Fundação da Comparsa Tambor Tambora – Porto Alegre
A comparsa Tambor Tambora nasceu em Porto Alegre no segundo semestre de 2019, a partir de um reencontro com a cidade durante meu período de doutoramento na UFRGS. Aprovado em edital de afastamento para capacitação profissional da Unipampa, retornei à capital gaúcha com o desejo de me reconectar com antigos parceiros e de integrar projetos musicais que dialogassem com minhas vivências e pesquisas em percussão.
O convite para iniciar esse novo projeto partiu do percussionista e educador Lucas Kinoshita (Kino), que reuniu um grupo interessado na criação de uma comparsa dedicada ao candombe afro-uruguaio em Porto Alegre. No dia 29 de setembro de 2019, em um encontro informal na Ponte de Pedra, no Largo dos Açorianos — espaço simbólico da cidade —, nos reunimos com Pepe Martini, Marcelo Sikinowski e Ziza Rabelo. Naquela tarde, entre mates e conversas sobre nossas experiências com o candombe, nasceu a Tambor Tambora.
Primeiros passos e a pandemia
O projeto estreou em janeiro de 2020 com encontros gratuitos e abertos à comunidade no Ponto de Cultura Quilombo do Sopapo, no bairro Cristal. Os encontros combinavam formação teórica e prática, com estudo dos fundamentos do candombe e saídas de tambores na praça em frente ao ponto de cultura. Porém, com a chegada da pandemia da COVID-19, o grupo suspendeu suas atividades presenciais, reafirmando o compromisso com a ciência e a vida.
Durante o período de isolamento, a comparsa se reinventou no ambiente virtual. Passamos a realizar reuniões online e, em 2020, produzimos a série de lives “Conversas Candomberas”, com a participação de importantes nomes da cultura afro-sul-rio-grandense e do candombe. A série segue disponível nas redes do grupo.
Ainda em 2020, fomos contemplados com um prêmio da Lei Aldir Blanc, promovido pela Prefeitura de Porto Alegre.
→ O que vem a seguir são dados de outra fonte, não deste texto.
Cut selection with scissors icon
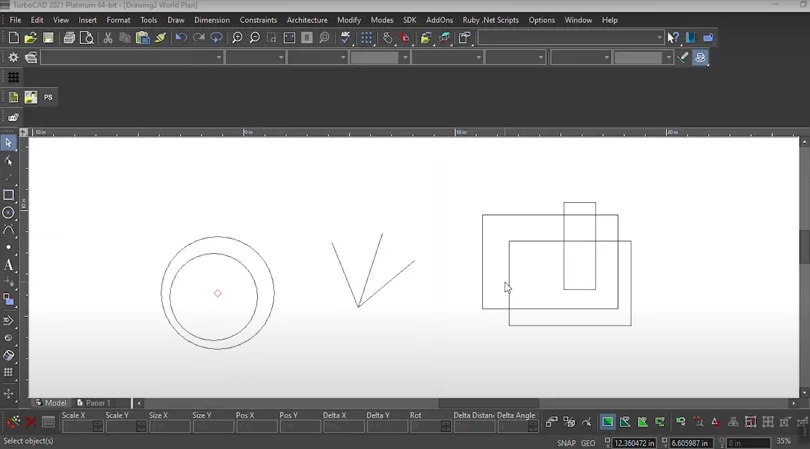This screenshot has height=449, width=810. pyautogui.click(x=108, y=38)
O recurso possibilitou a aquisição de novos tambores, ampliando o acesso à prática percussiva e fortalecendo a estrutura do coletivo.
Reestruturação e retomada das atividades
Com o avanço da vacinação e a flexibilização das medidas sanitárias, retomamos gradualmente os encontros, agora no Largo Zumbi dos Palmares e na Ponte de Pedra — espaço que se tornou símbolo do grupo e integra a logomarca da comparsa como representação da ponte cultural entre Porto Alegre e a tradição do candombe.
Atualmente, a Tambor Tambora é gerida por um núcleo formado por educadores, músicos, produtores e ativistas:
Carmem Dora Ávila da Silva, Cleiton Oliveira, Guilherme Ceron, Lucas “Lukeko” Ramos, Marcelo Sikinowski Silveira, Rafael Costa e Talita Santos, além de tamborileros e tamborileras que participam das atividades regulares realizadas às quartas-feiras.
Perspectivas e compromissos
A comparsa Tambor Tambora tem como metas:
- Promover maior diversidade no grupo, com foco em representatividade de mulheres, pessoas negras e LGBTQIAPN+.
- Formar um corpo de baile, consolidando a estrutura de uma comparsa completa.
- Ampliar parcerias institucionais e realizar oficinas com mestras e mestres do candombe uruguaio.
Fortalecer a presença do candombe em Porto Alegre, especialmente nas atividades relacionadas ao Dia Municipal do Candombe (03 de dezembro), instituído pela Lei Municipal nº 13.107/2022, com apoio do vereador Washington Gularte.
A trajetória da Tambor Tambora foi retratada em 2021 em reportagem de capa do Segundo Caderno do jornal Zero Hora, com ampla repercussão no portal GZH, reafirmando seu papel como protagonista na difusão do candombe na capital gaúcha.